Additionally, Altman also discourages employees from bragging about ChatGPT’s success. In December of last year, a few days after the company announced that more than 1 million people had signed up for the service, Greg Brockman, president of OpenAI, wrote on Twitter that ChatGPT had reached 2 million users. Altman later asked Brockman to delete the information, saying it was unwise to do so.

OpenAI is an unusual company, by Silicon Valley standards. Started in 2015 as a nonprofit research lab by a group of technology leaders including Altman, Peter Thiel, Reid Hoffman, and Elon Musk, it founded a subsidiary in 2019 and reached a $1 billion deal with Microsoft. Since then, the unit has grown to about 375 full-time employees, according to Altman.
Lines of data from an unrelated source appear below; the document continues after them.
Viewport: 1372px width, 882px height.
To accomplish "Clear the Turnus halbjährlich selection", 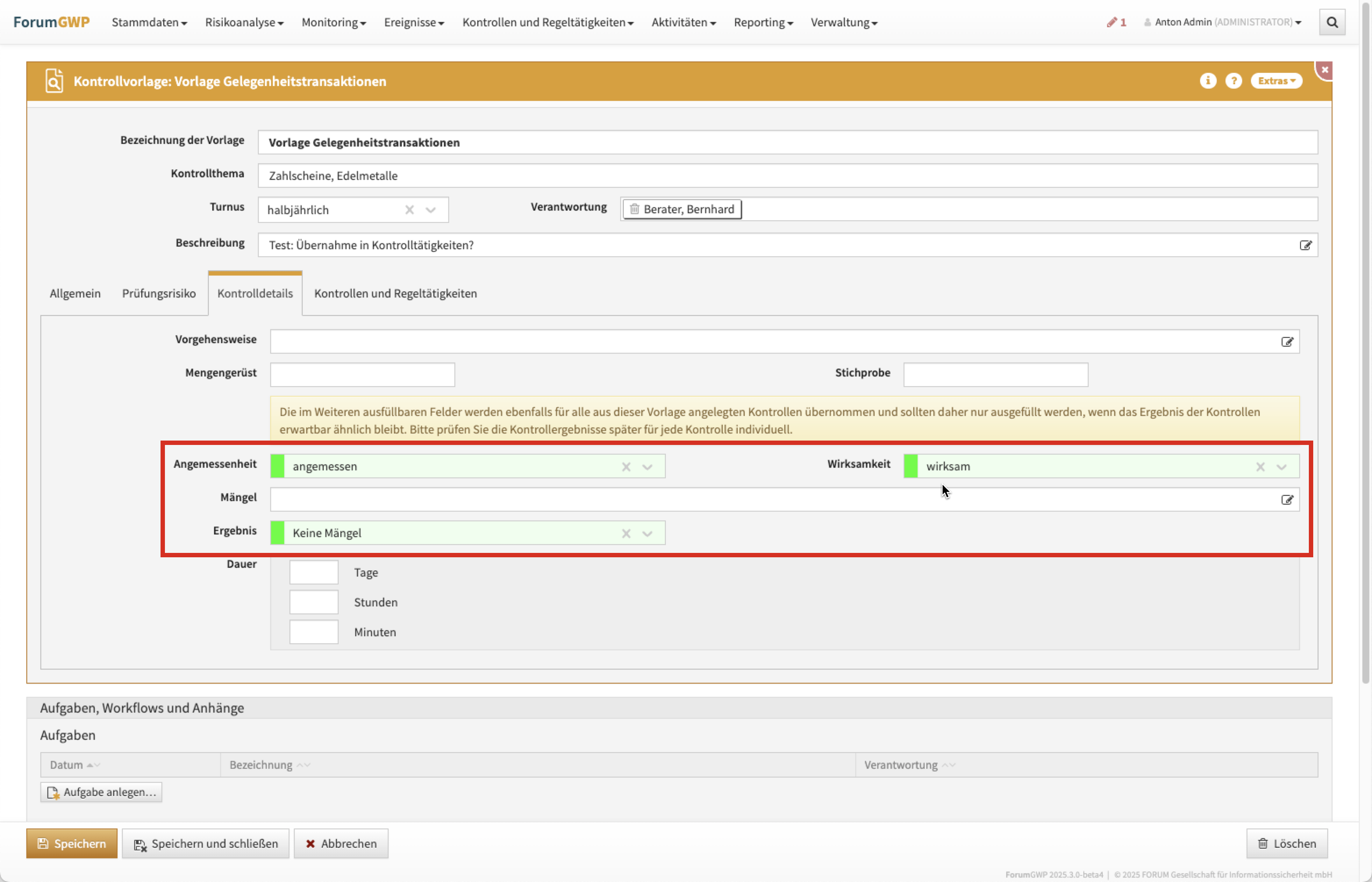I will [x=409, y=210].
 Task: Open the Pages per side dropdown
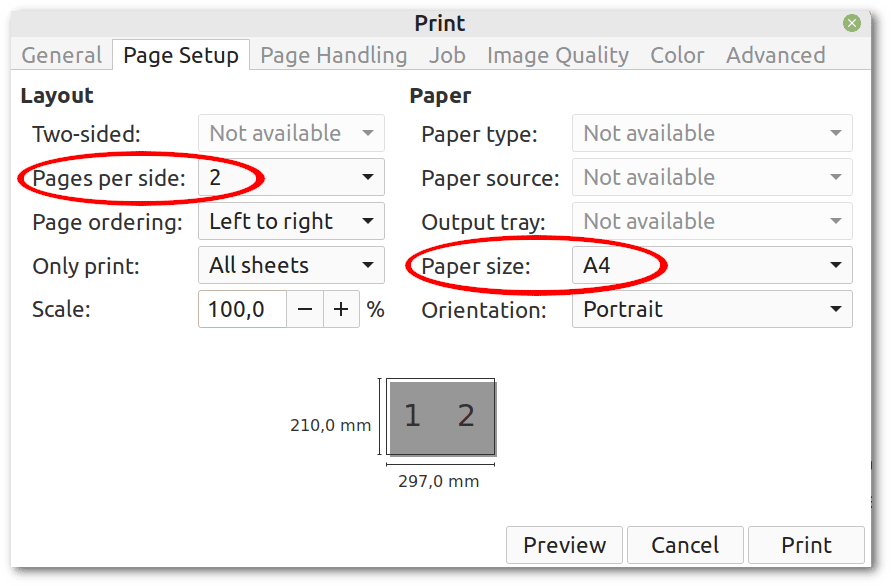(x=290, y=177)
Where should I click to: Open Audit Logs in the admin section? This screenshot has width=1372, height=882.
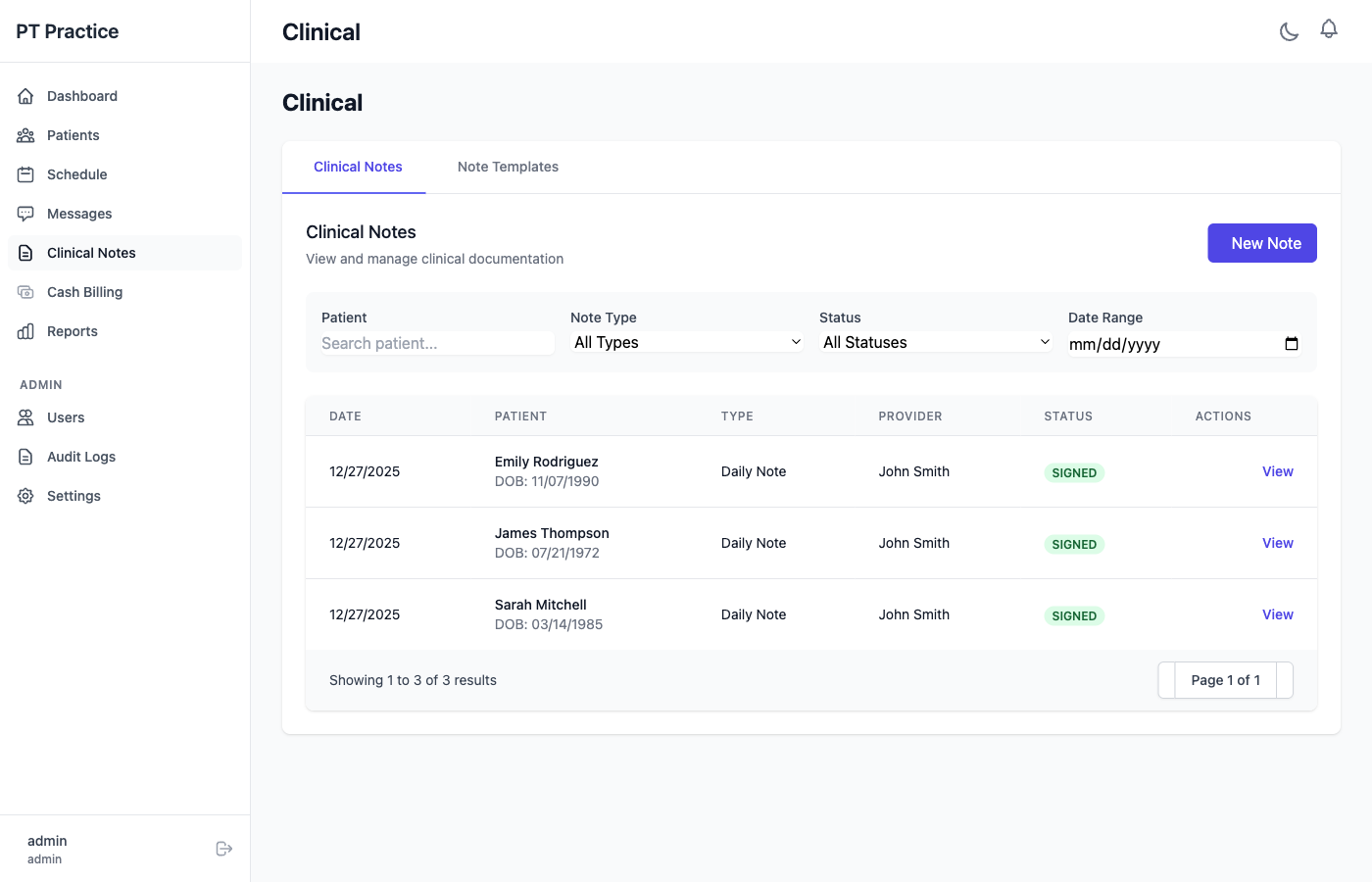(81, 457)
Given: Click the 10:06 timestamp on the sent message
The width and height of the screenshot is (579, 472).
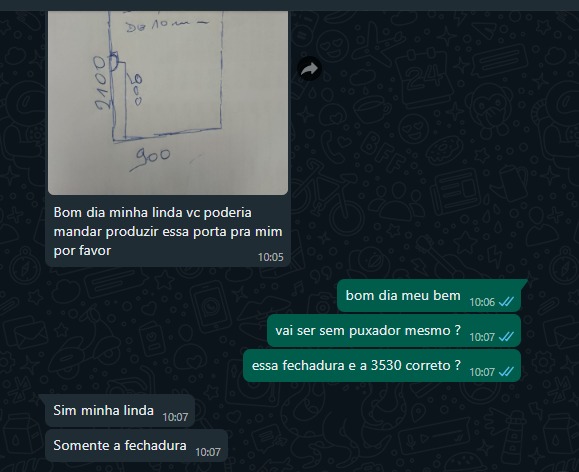Looking at the screenshot, I should pos(482,302).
In Silicon Valley, Altman is becoming the new focus. In addition to Microsoft’s $10 billion investment, he recently met top executives from Apple and Google. OpenAI also signed an agreement with news site BuzzFeed, to use its technology to create AI-generated lists and quizzes.

The race is on AI heating up globally. Baidu – the Chinese tech giant, is preparing to introduce a chatbot similar to ChatGPT in March, according to Reuters. Anthropic, an AI company founded by former OpenAI employees, is said to be in talks to raise $300 million. And Google is also racing with dozens of different AI projects.

Then there’s the GPT-4, which is expected to launch this year. At that time, it is not excluded that ChatGPT will be eclipsed, but it is possible that OpenAI’s current chatbot is too powerful so it will no longer attract users.